## WHAT TO DO
Please copy out the items from the line containing "This screenshot has height=497, width=1440." through the end of the items, inclusive, keeping the requests as they are. Multiply every coordinate in the answers by 1.3 and round to whole numbers, with halves rounded up.

## EXERCISE INPUT

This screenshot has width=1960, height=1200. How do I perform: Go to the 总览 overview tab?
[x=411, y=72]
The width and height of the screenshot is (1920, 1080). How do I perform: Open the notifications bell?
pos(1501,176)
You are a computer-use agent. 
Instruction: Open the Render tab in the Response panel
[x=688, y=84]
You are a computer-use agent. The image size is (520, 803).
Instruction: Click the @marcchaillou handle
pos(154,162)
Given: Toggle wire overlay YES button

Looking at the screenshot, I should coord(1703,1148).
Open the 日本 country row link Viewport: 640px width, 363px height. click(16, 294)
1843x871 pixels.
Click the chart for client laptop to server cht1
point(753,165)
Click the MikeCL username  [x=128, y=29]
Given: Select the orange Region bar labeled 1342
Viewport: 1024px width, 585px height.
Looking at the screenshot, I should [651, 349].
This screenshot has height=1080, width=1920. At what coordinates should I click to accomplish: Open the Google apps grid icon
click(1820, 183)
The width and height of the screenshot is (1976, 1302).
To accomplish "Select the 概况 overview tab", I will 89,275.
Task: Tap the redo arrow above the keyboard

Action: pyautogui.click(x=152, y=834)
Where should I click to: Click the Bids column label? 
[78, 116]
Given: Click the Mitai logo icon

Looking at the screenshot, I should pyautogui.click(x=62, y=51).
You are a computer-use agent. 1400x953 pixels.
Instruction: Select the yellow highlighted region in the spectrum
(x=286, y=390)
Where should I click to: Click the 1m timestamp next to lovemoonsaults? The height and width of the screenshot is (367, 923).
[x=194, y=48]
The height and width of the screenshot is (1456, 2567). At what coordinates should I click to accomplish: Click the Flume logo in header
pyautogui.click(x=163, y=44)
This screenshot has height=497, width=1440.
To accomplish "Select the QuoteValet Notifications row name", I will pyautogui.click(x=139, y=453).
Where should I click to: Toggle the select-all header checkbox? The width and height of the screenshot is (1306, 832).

## SOLUTION TO THE EXERCISE
This screenshot has height=497, width=1440.
To accomplish "Select the QuoteValet Notifications row name", I will pyautogui.click(x=181, y=589).
Where should I click to: Toggle the select-all header checkbox? The width and height of the screenshot is (1306, 832).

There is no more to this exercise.